American football player (born 1998)

Brad Robbins (born October 6, 1998) is an American professional football punter for the Columbus Aviators of the United Football League (UFL). He played college football for the Michigan Wolverines, and was selected by the Bengals in the sixth round of the 2023 NFL draft.

==College career==
Robbins committed to Michigan in February 2017.

==Professional career==

Pre-draft measurables
| Height | Weight | Arm length | Hand span | Wingspan | Vertical jump |
| 6 ft 0+1⁄2 in (1.84 m) | 199 lb (90 kg) | 30+3⁄8 in (0.77 m) | 9 in (0.23 m) | 6 ft 2+5⁄8 in (1.90 m) | 35.5 in (0.90 m) |
All values from NFL Combine/Pro Day

===Cincinnati Bengals===
Robbins was selected by the Cincinnati Bengals in the sixth round (217th overall) of the 2023 NFL draft, making him and Michigan teammate Jake Moody the second punter and kicker tandem to be taken in the same draft in the last 40 years. He was the second punter taken in the draft behind Bryce Baringer, and ahead of Ethan Evans.
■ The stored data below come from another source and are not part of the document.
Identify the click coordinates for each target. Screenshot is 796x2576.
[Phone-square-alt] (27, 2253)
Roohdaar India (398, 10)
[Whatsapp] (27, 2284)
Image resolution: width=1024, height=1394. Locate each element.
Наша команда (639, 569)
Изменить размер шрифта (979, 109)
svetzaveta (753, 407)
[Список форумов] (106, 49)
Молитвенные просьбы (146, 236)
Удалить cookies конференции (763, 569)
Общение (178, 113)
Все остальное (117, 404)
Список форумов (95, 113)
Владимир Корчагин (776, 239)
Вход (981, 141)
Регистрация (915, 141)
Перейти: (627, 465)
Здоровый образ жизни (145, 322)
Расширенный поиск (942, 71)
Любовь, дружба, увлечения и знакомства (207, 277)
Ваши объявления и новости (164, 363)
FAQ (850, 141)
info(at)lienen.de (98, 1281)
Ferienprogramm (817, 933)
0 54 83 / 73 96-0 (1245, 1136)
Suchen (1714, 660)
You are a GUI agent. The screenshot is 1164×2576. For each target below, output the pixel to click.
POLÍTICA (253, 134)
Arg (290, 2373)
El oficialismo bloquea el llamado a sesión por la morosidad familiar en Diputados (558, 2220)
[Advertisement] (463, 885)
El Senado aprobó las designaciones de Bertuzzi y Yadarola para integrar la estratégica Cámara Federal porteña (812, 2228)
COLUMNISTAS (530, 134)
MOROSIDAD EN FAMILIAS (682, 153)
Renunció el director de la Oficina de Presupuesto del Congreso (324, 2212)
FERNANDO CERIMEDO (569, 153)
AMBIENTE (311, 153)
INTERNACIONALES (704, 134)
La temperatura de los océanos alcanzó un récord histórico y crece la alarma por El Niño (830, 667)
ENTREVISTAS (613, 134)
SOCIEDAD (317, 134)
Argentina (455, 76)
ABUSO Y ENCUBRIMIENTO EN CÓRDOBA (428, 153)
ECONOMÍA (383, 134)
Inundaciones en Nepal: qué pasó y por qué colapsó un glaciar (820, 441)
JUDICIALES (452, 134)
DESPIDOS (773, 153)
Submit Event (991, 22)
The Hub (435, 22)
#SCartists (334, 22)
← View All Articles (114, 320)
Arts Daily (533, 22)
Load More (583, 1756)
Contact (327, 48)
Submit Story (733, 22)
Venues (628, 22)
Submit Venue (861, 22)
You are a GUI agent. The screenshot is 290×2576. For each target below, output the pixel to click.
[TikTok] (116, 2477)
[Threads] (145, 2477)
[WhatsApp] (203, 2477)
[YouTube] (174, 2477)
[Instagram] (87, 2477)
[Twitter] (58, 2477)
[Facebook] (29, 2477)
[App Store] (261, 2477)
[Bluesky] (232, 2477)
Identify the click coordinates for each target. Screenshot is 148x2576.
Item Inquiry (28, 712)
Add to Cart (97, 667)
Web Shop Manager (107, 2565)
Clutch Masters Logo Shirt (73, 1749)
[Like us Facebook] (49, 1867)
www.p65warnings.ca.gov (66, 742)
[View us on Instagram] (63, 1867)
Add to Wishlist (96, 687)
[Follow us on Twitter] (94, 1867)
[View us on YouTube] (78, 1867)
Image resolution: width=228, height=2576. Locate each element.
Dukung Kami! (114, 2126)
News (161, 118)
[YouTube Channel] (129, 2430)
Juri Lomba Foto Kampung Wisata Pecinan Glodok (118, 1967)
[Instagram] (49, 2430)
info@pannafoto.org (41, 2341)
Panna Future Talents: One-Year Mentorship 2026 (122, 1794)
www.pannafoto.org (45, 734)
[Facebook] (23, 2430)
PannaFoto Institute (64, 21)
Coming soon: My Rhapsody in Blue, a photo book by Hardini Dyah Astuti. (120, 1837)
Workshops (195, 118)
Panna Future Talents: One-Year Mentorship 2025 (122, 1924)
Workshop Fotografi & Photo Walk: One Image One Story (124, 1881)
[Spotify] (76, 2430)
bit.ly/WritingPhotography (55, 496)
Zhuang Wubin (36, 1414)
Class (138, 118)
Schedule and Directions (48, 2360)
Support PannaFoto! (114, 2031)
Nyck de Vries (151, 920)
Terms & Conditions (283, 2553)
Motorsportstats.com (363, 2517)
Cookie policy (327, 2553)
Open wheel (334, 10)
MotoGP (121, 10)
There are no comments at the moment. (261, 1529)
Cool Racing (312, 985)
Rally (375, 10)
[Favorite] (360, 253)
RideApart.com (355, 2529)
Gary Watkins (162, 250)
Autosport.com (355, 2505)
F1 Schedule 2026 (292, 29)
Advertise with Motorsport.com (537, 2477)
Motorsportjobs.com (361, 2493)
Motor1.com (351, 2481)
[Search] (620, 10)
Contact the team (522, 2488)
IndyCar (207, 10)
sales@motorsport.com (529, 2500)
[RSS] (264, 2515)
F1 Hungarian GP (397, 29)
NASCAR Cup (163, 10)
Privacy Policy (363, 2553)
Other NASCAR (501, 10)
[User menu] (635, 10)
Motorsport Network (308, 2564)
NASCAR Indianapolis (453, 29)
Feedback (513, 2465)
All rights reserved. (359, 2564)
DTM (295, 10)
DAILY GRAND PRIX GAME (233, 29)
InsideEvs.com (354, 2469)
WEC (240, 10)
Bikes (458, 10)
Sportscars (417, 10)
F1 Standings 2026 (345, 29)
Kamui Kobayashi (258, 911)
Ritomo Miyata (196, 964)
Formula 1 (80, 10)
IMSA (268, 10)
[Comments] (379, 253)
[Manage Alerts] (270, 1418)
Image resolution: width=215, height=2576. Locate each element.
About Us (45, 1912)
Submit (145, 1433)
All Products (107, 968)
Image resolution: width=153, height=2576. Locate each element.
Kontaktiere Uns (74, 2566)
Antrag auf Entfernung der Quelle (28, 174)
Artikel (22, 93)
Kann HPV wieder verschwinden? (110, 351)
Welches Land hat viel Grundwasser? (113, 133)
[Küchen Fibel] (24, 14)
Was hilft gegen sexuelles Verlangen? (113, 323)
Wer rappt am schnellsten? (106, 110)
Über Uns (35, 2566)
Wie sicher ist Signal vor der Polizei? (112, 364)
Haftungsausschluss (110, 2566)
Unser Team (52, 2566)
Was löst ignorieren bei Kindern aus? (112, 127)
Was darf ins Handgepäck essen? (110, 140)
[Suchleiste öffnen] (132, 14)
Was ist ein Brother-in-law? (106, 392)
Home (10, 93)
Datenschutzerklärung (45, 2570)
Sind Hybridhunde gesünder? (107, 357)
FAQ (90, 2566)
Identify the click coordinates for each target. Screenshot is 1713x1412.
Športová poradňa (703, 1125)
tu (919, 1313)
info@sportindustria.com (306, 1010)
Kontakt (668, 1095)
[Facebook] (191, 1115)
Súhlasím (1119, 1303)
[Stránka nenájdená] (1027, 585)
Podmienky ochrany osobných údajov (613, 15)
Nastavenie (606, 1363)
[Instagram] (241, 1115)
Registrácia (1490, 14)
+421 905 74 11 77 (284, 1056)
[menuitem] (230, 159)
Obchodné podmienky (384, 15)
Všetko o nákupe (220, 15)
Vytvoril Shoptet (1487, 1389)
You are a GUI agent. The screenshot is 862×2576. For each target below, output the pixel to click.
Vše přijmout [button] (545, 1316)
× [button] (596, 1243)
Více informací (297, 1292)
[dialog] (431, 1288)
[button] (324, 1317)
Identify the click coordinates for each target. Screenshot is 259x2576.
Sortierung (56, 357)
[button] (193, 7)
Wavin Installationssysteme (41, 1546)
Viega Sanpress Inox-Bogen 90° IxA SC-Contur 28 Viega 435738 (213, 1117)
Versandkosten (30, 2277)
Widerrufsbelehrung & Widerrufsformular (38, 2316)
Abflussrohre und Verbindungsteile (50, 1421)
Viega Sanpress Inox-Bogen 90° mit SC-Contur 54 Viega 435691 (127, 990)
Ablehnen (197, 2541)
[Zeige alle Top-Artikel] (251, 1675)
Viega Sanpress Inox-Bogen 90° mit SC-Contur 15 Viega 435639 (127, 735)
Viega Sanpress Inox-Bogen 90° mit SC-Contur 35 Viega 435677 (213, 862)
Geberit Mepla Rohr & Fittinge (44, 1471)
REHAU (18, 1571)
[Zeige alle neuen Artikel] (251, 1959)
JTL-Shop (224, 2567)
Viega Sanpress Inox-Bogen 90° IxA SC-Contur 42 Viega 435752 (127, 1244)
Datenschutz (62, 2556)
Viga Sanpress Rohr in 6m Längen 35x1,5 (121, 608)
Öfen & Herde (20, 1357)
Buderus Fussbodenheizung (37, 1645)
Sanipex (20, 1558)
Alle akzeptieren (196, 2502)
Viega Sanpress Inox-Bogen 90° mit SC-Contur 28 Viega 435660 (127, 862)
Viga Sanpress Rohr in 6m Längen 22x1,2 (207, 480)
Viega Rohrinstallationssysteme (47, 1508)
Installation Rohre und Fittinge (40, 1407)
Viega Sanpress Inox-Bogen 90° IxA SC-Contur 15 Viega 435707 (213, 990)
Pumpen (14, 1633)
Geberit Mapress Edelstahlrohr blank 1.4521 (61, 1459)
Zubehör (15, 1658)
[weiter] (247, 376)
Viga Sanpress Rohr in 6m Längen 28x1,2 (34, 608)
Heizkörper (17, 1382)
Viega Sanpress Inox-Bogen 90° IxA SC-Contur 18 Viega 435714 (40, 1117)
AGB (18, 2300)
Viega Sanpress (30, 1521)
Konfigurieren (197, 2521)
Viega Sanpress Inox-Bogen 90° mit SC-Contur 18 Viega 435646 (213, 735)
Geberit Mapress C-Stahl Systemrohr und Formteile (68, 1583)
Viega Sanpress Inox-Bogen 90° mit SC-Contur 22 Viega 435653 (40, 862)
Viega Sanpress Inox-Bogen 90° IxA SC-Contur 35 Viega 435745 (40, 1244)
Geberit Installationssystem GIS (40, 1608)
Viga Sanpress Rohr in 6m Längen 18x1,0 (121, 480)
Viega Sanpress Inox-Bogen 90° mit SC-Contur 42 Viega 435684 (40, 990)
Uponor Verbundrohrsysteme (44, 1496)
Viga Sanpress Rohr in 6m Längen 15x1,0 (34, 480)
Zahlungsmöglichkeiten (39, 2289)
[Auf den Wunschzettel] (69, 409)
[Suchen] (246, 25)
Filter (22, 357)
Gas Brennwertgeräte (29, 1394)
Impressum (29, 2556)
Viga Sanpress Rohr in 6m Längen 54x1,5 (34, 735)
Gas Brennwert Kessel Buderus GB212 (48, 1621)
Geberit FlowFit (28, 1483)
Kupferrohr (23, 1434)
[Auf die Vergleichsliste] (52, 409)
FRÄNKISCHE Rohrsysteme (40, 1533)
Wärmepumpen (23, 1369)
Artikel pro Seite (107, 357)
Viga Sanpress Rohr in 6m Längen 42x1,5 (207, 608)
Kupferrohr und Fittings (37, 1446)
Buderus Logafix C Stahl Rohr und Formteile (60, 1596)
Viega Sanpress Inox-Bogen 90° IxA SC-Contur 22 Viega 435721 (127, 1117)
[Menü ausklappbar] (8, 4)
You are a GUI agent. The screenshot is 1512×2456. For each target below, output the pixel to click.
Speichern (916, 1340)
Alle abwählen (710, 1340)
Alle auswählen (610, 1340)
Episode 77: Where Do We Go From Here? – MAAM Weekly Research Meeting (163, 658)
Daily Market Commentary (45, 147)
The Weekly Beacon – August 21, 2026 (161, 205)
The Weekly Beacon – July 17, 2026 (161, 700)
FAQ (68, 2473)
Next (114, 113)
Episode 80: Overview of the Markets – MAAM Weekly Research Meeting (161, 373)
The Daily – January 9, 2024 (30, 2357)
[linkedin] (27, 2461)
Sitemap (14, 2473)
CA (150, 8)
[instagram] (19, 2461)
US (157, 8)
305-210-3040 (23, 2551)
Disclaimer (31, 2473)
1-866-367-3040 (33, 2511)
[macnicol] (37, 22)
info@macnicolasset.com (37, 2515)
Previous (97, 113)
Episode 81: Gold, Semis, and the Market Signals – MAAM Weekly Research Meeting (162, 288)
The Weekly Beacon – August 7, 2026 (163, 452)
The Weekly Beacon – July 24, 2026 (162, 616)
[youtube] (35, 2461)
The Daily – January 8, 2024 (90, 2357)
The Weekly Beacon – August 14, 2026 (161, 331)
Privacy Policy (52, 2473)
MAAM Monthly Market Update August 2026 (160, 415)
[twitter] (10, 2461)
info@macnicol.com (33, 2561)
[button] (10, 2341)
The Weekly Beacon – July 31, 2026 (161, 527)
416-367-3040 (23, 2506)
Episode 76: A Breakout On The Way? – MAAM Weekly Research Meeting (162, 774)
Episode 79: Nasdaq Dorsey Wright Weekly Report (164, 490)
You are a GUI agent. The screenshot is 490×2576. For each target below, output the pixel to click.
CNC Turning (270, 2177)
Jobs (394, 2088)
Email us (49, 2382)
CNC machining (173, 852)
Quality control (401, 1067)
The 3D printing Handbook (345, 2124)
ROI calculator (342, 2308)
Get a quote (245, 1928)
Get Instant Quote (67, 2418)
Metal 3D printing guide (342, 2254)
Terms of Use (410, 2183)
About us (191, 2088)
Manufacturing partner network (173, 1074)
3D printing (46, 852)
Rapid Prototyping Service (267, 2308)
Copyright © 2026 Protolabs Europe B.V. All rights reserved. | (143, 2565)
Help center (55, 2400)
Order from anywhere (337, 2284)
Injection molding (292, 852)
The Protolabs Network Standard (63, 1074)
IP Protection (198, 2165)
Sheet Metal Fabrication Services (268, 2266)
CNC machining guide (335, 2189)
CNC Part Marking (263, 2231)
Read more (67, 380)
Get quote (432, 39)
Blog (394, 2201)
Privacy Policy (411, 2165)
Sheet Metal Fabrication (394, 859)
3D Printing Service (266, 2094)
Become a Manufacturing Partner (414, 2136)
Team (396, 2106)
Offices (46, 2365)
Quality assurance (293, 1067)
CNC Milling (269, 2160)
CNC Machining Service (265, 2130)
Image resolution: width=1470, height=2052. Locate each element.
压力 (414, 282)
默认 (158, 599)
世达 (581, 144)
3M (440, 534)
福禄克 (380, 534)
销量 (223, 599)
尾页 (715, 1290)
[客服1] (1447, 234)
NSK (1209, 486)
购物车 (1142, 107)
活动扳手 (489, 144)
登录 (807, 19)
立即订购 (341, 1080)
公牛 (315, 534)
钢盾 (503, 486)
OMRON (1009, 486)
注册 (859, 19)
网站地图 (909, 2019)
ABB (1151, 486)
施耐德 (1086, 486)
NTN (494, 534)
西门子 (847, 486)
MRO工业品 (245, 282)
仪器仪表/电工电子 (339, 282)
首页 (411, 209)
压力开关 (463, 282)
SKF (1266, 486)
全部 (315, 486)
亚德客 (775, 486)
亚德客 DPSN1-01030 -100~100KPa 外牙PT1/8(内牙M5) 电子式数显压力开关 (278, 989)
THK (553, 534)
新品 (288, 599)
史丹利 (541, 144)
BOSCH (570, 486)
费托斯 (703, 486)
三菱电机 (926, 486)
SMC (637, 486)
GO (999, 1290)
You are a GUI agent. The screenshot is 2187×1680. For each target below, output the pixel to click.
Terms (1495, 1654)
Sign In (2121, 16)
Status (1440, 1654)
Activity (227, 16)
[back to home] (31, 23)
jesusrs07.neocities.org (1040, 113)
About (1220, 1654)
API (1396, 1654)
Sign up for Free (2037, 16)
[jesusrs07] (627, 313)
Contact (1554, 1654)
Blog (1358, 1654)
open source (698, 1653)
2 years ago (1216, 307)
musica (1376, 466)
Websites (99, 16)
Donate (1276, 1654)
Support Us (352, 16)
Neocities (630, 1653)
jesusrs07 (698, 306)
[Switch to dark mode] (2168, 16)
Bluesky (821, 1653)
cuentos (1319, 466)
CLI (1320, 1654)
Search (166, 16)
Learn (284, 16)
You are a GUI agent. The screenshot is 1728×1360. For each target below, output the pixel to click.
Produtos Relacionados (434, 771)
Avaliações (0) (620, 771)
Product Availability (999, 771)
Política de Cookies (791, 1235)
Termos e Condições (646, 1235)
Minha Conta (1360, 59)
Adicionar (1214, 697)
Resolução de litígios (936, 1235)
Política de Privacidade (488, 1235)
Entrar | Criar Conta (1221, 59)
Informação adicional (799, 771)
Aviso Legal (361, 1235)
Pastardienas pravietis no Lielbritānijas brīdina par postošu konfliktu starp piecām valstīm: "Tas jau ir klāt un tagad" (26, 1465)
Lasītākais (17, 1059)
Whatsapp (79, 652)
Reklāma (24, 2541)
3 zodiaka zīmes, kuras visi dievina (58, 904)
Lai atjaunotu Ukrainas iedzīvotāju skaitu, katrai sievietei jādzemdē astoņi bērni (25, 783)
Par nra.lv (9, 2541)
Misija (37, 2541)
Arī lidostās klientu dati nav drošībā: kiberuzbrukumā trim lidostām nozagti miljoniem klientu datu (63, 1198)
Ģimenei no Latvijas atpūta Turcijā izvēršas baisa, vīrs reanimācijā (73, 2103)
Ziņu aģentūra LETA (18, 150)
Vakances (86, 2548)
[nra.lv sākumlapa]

Robbins began the 2024 season on injured reserve with a quadriceps injury. He was released on October 1, 2024.

===Buffalo Bills===
On March 31, 2025, Robbins signed with the Buffalo Bills.
On September 9, he was released following their first game of the season.

===Las Vegas Raiders===
On October 7, 2025, Robbins signed with the Las Vegas Raiders' practice squad. He was released on October 14.

=== Columbus Aviators ===
On March 18, 2026, Robbins signed with the Columbus Aviators of the United Football League (UFL).